A small 50 word vocubulary for the telephone speaker independent recognizer has been developed, suitable for a banking by phone application. Tests on the recognizer using the recognizer sensitivity analysis (RSA) technique have shown 95.6% correct recognition on the RSA 31 word vocabulary.

Preliminary results for the acoustic phonetic decoding module show that continuous density HMMs (CDHMM) achieve 77.6% word accuracy on sentences compared to 68.5% for discrete density HMMs using 275 phonetic units for the Italian language and a near 1000 word vocabulary. These results are for speaker independent recognition of telephone quality sentences, but do not take into account the effect of the linguistic processing module on sentence understanding performance.
Results for the English language using CDHMM show that phoneme recognition accuracy on the DARPA TIMIT database is comparable to that achieved by Kai-Fu Lee in the Carnegie Mellon SPHINX system.
A common dialogue manager architecture has been defined and work is in progress on its implementation.
Speech input will be sentences of naturally spoken utterances of telephone quality with a vocabulary of 1000-2000 words for each application. The grammar will be based on a subset of the four partners' languages (English, French, German and Italian). The project has begun with speaker-independent recognition of sub-word units. The second phase will consider automatic online speaker adaptation with a view to improving performance. The dialogue manager will allow users to express themselves in a restricted natural language.
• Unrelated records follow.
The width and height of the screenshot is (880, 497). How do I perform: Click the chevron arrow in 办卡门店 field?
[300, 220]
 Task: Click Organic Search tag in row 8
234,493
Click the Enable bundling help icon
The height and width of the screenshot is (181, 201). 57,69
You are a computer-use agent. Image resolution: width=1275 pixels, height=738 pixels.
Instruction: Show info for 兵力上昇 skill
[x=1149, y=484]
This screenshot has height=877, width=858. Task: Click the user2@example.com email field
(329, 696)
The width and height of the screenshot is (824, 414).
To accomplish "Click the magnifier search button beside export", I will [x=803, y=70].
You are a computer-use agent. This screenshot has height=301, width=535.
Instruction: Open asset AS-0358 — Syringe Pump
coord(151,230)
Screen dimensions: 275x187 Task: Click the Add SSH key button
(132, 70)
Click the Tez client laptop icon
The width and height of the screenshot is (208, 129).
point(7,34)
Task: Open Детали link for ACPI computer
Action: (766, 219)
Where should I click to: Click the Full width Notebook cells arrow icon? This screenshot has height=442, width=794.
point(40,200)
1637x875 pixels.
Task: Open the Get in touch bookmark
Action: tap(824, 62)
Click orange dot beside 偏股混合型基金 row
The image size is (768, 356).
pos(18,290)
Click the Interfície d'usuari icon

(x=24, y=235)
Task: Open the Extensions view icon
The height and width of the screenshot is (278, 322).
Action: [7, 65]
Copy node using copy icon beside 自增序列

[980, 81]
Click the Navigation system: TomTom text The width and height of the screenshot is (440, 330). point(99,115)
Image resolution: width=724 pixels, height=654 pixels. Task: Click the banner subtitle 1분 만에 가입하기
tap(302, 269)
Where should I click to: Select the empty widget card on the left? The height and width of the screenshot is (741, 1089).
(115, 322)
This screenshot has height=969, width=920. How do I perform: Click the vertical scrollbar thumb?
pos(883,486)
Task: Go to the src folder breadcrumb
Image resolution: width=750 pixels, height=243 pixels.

Prototypes will demonstrate the technology for three main information service applications: intercity train timetables (German), flight enquiries and reservations (English and French) and a hotel database (Italian). The spoken language phenomena to be covered will be determined from analysis of both human dialogue corpora as well as human-machine simulations. Each demonstration system will be evaluated through extensive user trials.

For all demonstrators, the project has to define a common general architecture, common formalisms for grammar representation across languages, and common semantic representations for dialogue management and message generation.

Coordinator

Logica Ltd
Address
64-68 Newman Street
W1A 4SE London
United Kingdom

Participants (9)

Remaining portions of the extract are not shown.